Wickman has an ability to roll with the day-to-day punches of baseball like few players can. He speaks of being the same player everyday. Save, blown save or mop-up appearance, Wickman felt obligated to place the previous day's performance on the shelf and get ready for the coming task.
In theory, it seems simple. In practice, it's a lot to ask, especially when a pitcher is seething over a loss the previous day. Bad appearances with the game on the line can quickly snowball until a pitcher is a psychological and mechanical mess.
It's a lesson Fausto Carmona is learning right now.
Carmona has said he's not afraid of closing. Starter, setup, close, he'll do whatever is needed, he told the cameras last month. Spoken like a true rookie, he didn't know what he was saying.
People can tell you a shark has sharp teeth. But unless you've been bitten, you don't exactly know how sharp. Monday, Carmona was bitten.
If hitters were sharks, David Ortiz would be Jaws. Five game-winning hits this year, three of them on homers. The latest victim was Carmona, who tried to blow a 2-0 fastball by Ortiz in the bottom of the ninth. Ortiz promptly placed the pitch in the centerfield bleachers at Fenway Park for a 9-8 Boston win.
It was Carmona's first save opportunity since Wickman was dealt, and it was a disaster. The cool, collected Carmona of the seventh and eighth innings was replaced with a tight, tense Carmona who suddenly realized that he had to get the final three outs of the game. He managed one out before the Ortiz bomb.
Carmona's education as a closer has begun. The first step: learn to fear. The next step -- and most difficult step -- find a way to deal with that fear.
The pitchers who can't cut it as closers never figure out how to tame the natural adrenaline rush that comes with save situations and use it to their advantage.
Carmona was schooled as a starting pitcher, which is artisan work. Starts are crafted over the course of six, seven and eight innings. pieced together through setbacks and flaws, leads and deficits.
Saves are far more cause-and-effect. You let runners on base, you give up hits, and you will lose the game in short order. You can't conduct a game the way you can as a starter. A closer is far more at the mercy of the conditions he has been placed in.
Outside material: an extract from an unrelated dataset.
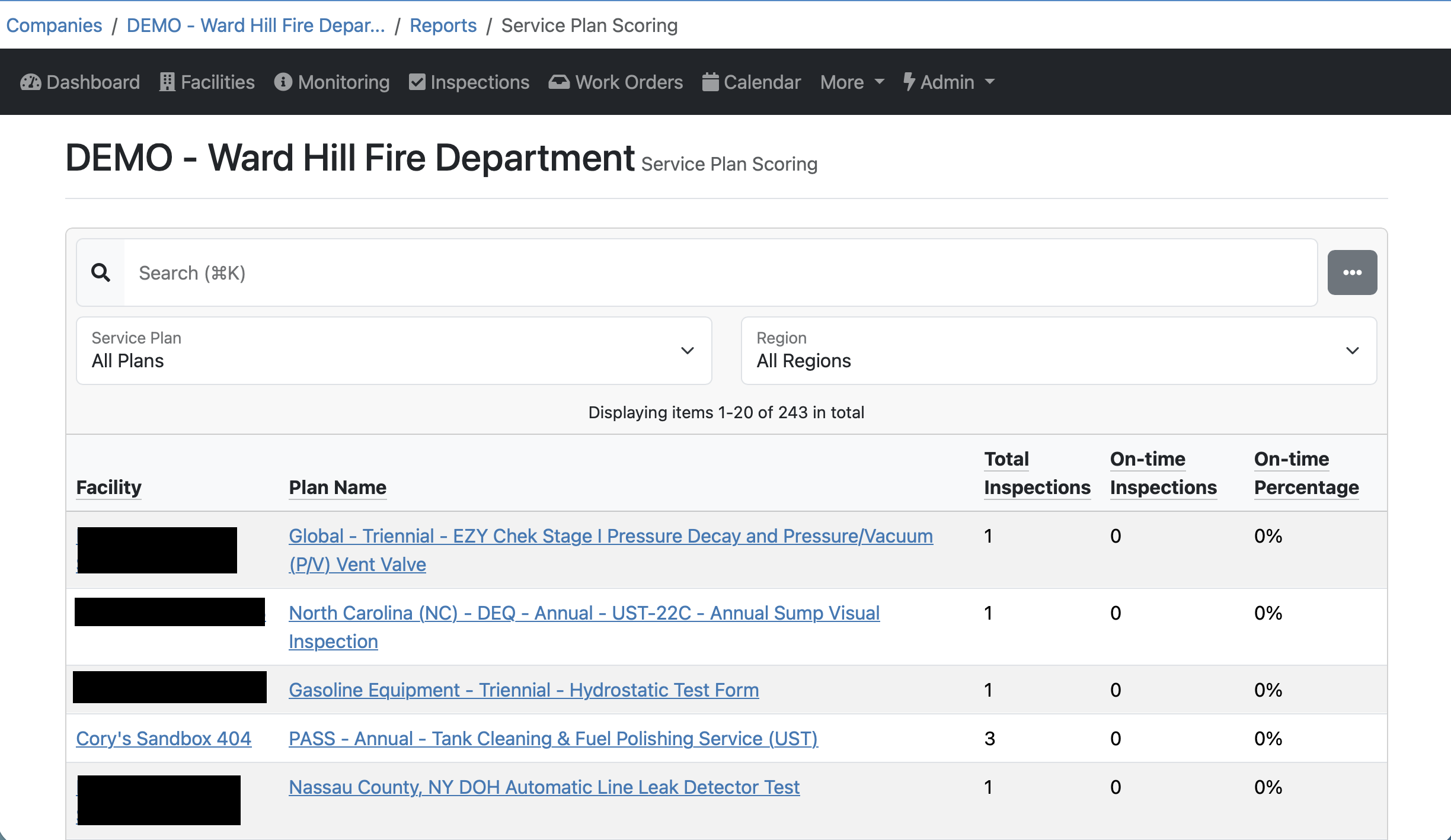Click the Inspections checkmark icon
Viewport: 1451px width, 840px height.
point(417,82)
You will fail. You will let runners on base. You will blow saves. The guys behind you will make errors at the most inopportune times. Those are the factors Carmona must accept if he wants to be a successful closer.
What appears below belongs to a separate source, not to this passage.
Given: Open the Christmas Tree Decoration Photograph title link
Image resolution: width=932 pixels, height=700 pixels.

Having a bad ninth inning is really no different than having a bad third inning, except the game is on the line. It seems like skewed logic, but it's how Wickman has constructed a long-term career in baseball's most volatile role.
We know Carmona has the arm to close. By the end of the season, we're going to know if his head and stomach can follow. In the ninth-inning jungle, that's the most important factor.